### RECORD SET
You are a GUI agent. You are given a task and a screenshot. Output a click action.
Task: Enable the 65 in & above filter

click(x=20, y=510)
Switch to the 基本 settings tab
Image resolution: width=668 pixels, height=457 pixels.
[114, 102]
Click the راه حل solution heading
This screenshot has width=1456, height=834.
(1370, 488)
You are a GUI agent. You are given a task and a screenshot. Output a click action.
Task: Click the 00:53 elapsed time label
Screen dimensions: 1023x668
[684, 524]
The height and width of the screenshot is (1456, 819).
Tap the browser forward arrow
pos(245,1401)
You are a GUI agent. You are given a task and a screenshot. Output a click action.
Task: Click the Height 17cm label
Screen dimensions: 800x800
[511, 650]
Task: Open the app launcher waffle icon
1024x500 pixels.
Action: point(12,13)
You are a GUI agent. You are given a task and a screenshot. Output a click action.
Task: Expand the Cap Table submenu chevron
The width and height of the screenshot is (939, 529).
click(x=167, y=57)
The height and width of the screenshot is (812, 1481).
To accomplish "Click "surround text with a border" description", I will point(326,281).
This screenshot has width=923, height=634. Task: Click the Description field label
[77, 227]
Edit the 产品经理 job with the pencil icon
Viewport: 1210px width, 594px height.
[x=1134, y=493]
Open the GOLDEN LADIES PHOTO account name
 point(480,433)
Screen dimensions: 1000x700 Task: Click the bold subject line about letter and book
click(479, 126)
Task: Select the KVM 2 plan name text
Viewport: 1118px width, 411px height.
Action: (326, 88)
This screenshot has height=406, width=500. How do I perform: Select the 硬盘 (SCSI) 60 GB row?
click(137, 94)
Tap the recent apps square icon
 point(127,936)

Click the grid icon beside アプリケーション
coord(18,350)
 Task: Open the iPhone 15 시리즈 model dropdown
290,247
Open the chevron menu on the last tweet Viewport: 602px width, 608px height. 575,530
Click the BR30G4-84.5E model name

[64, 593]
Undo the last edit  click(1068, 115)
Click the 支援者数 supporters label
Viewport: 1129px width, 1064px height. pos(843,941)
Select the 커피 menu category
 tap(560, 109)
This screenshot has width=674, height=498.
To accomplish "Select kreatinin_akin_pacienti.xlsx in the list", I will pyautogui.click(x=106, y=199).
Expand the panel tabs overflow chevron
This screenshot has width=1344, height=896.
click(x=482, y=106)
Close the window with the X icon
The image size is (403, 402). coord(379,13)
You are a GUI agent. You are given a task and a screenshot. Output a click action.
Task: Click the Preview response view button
######
= WHAT THE TASK REQUIRES =
Quote every entry exactly.

= REPLY =
You are a GUI agent. You are given a task and a screenshot. Output a click action.
Task: Enable the 65 in & above filter

click(x=20, y=510)
Switch to the 基本 settings tab
Image resolution: width=668 pixels, height=457 pixels.
[114, 102]
Click the راه حل solution heading
This screenshot has width=1456, height=834.
(1370, 488)
You are a GUI agent. You are given a task and a screenshot. Output a click action.
Task: Click the 00:53 elapsed time label
Screen dimensions: 1023x668
[684, 524]
The height and width of the screenshot is (1456, 819).
Tap the browser forward arrow
pos(245,1401)
You are a GUI agent. You are given a task and a screenshot. Output a click action.
Task: Click the Height 17cm label
Screen dimensions: 800x800
[511, 650]
Task: Open the app launcher waffle icon
1024x500 pixels.
Action: point(12,13)
You are a GUI agent. You are given a task and a screenshot. Output a click action.
Task: Expand the Cap Table submenu chevron
The width and height of the screenshot is (939, 529).
click(x=167, y=57)
The height and width of the screenshot is (812, 1481).
To accomplish "Click "surround text with a border" description", I will point(326,281).
This screenshot has width=923, height=634. Task: Click the Description field label
[77, 227]
Edit the 产品经理 job with the pencil icon
Viewport: 1210px width, 594px height.
[x=1134, y=493]
Open the GOLDEN LADIES PHOTO account name
 point(480,433)
Screen dimensions: 1000x700 Task: Click the bold subject line about letter and book
click(479, 126)
Task: Select the KVM 2 plan name text
Viewport: 1118px width, 411px height.
Action: (326, 88)
This screenshot has height=406, width=500. How do I perform: Select the 硬盘 (SCSI) 60 GB row?
click(137, 94)
Tap the recent apps square icon
 point(127,936)

Click the grid icon beside アプリケーション
coord(18,350)
 Task: Open the iPhone 15 시리즈 model dropdown
290,247
Open the chevron menu on the last tweet Viewport: 602px width, 608px height. 575,530
Click the BR30G4-84.5E model name

[64, 593]
Undo the last edit  click(1068, 115)
Click the 支援者数 supporters label
Viewport: 1129px width, 1064px height. pos(843,941)
Select the 커피 menu category
 tap(560, 109)
This screenshot has width=674, height=498.
To accomplish "Select kreatinin_akin_pacienti.xlsx in the list", I will pyautogui.click(x=106, y=199).
Expand the panel tabs overflow chevron
This screenshot has width=1344, height=896.
click(x=482, y=106)
Close the window with the X icon
The image size is (403, 402). coord(379,13)
You are a GUI agent. You are given a task and a screenshot. Output a click action.
Task: Click the Preview response view button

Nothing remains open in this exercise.